• WORK REQUEST
Each line of the data below from the one holding "Komentar () (709, 243)" to the one holding "Seni dan Budaya (490, 2454)", inclusive, is to be reproduced exactly; no other line belongs in the answer.

• DATASET EXCERPTS

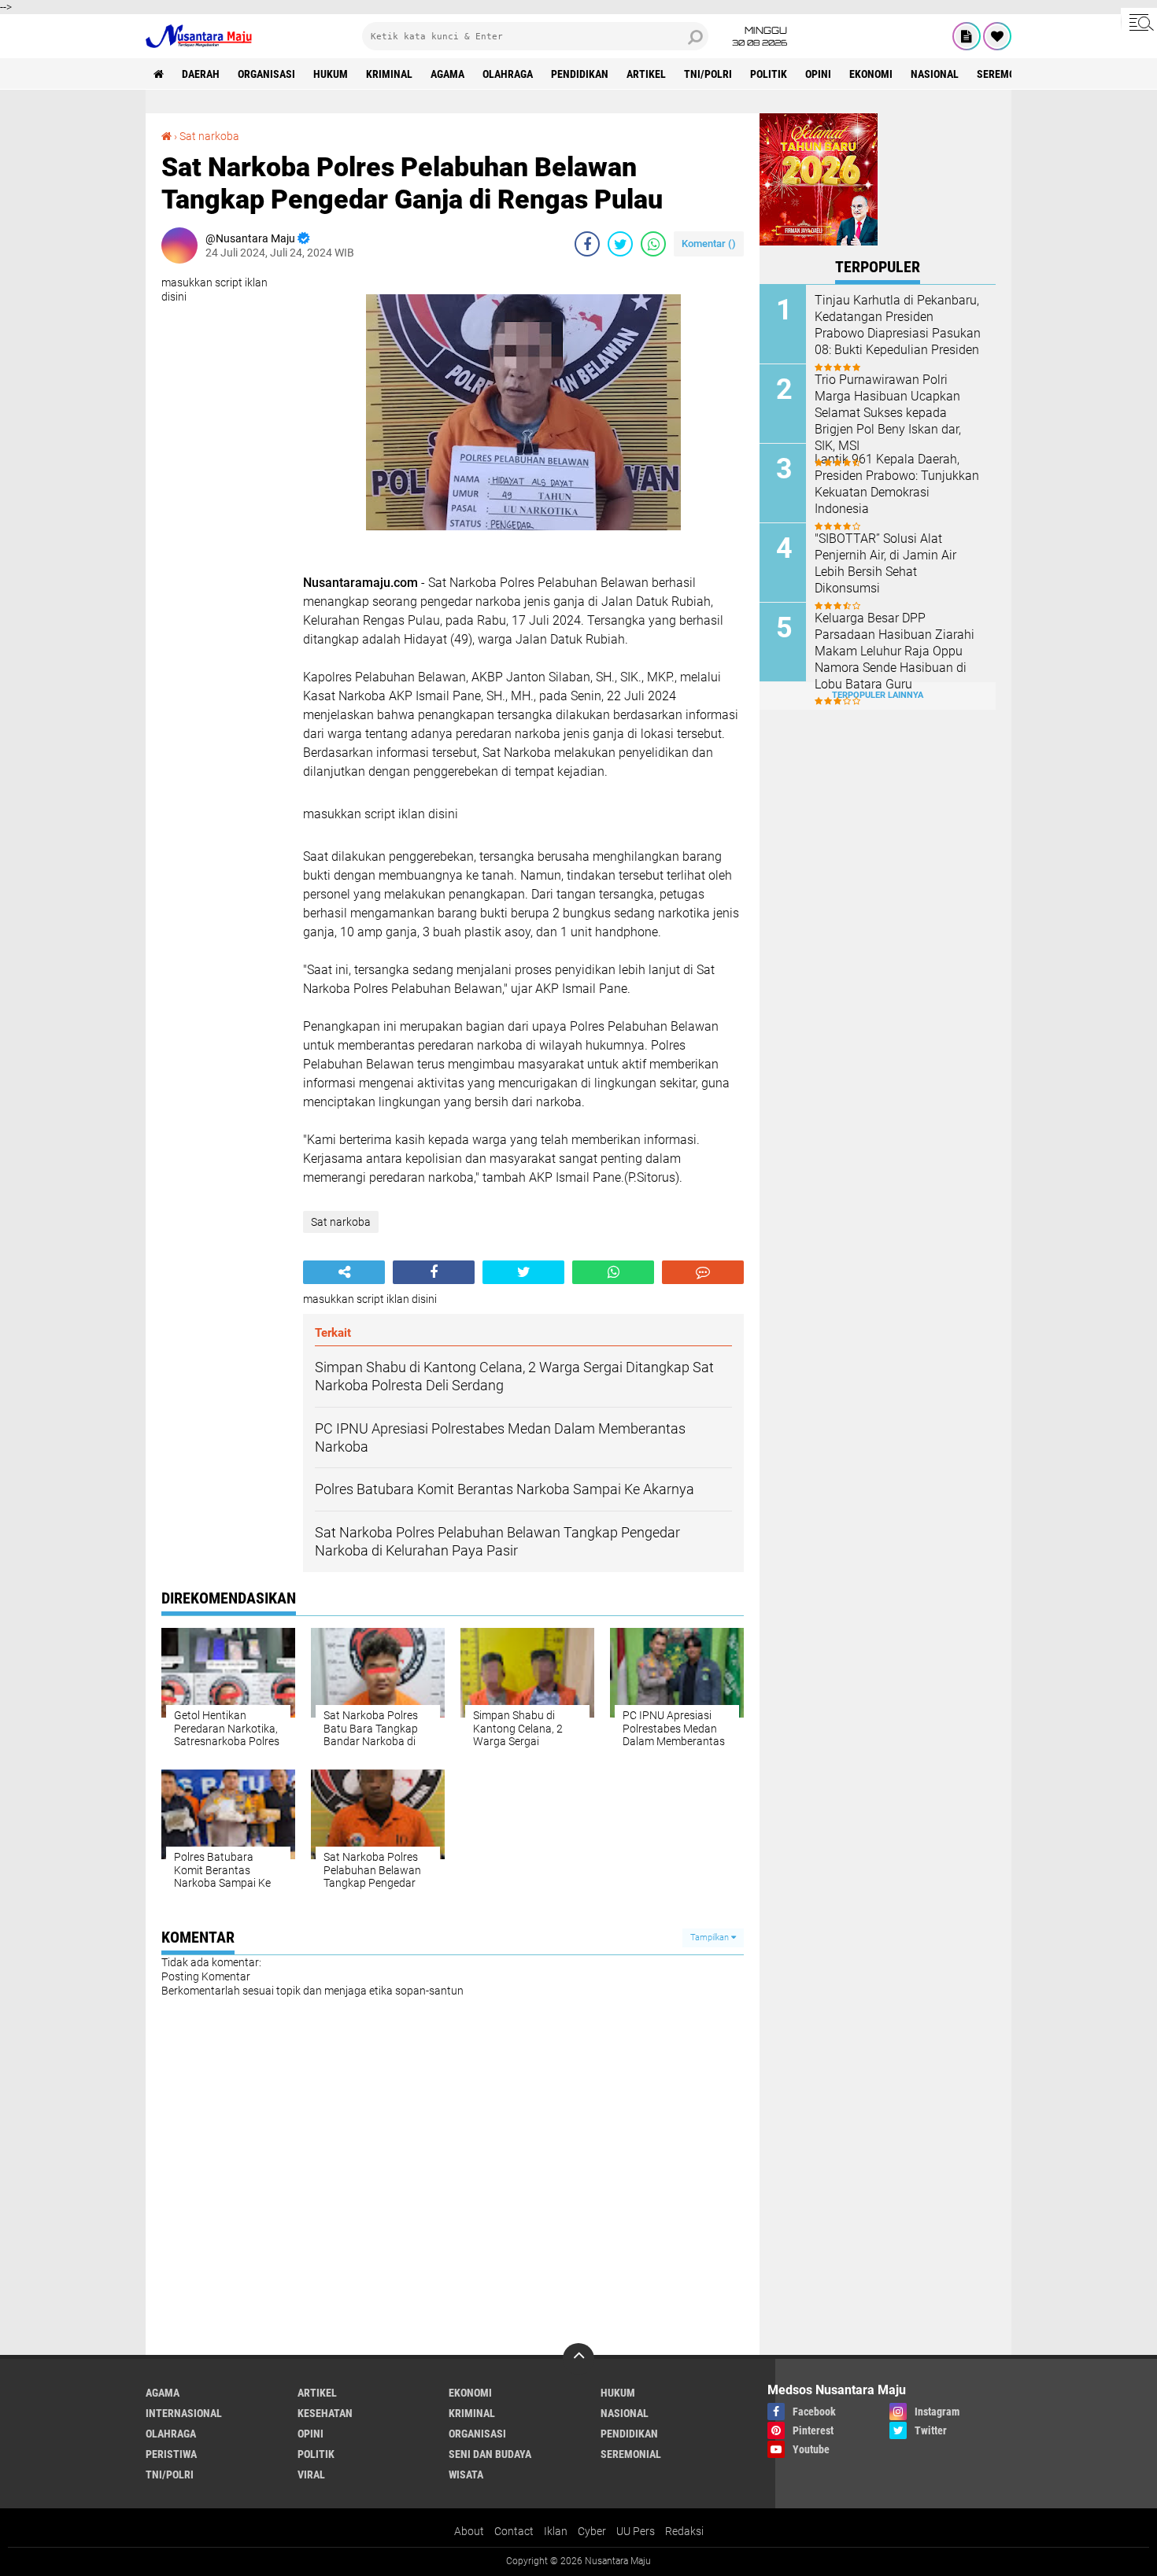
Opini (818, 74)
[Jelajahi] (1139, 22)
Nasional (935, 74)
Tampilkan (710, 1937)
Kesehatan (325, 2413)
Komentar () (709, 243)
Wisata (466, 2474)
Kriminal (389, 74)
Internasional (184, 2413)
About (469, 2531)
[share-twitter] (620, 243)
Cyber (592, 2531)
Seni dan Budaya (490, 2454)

...

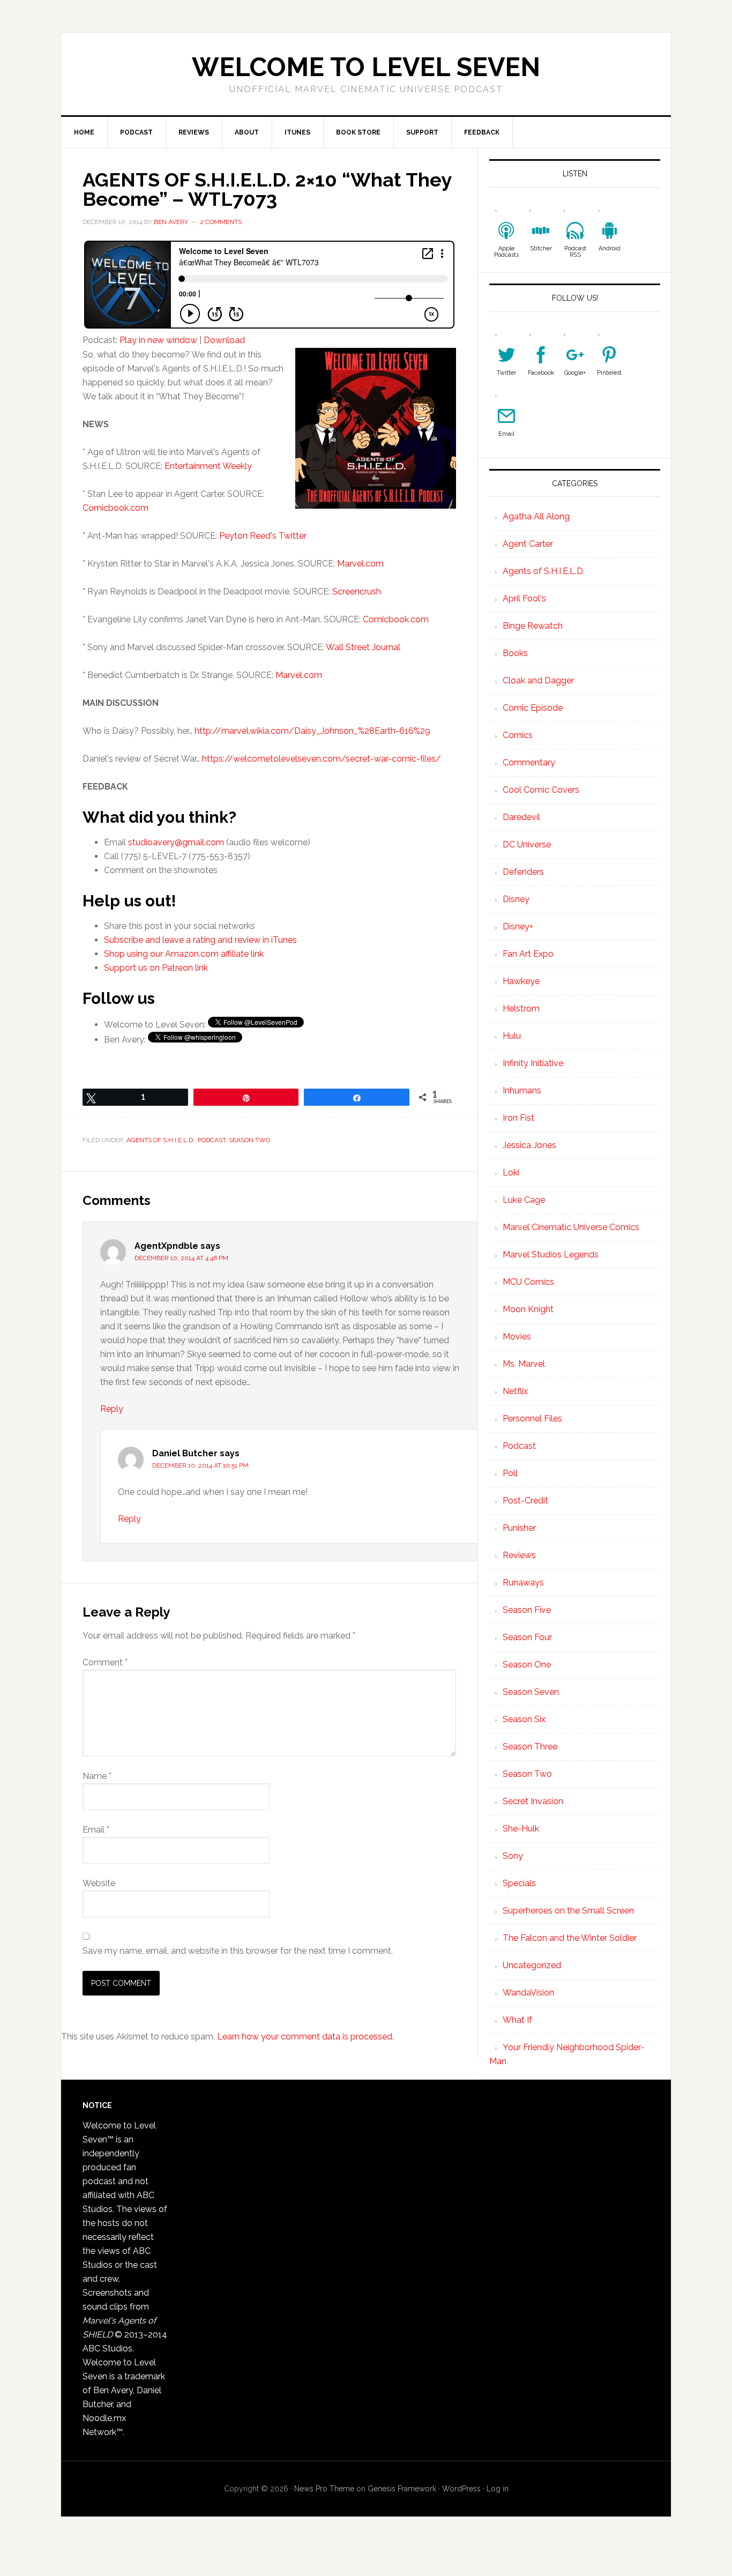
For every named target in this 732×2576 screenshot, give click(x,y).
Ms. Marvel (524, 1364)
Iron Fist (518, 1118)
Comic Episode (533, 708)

• RESULT OF THE TASK
Komentar () (709, 243)
Wisata (466, 2474)
Kriminal (389, 74)
Internasional (184, 2413)
About (469, 2531)
[share-twitter] (620, 243)
Cyber (592, 2531)
Seni dan Budaya (490, 2454)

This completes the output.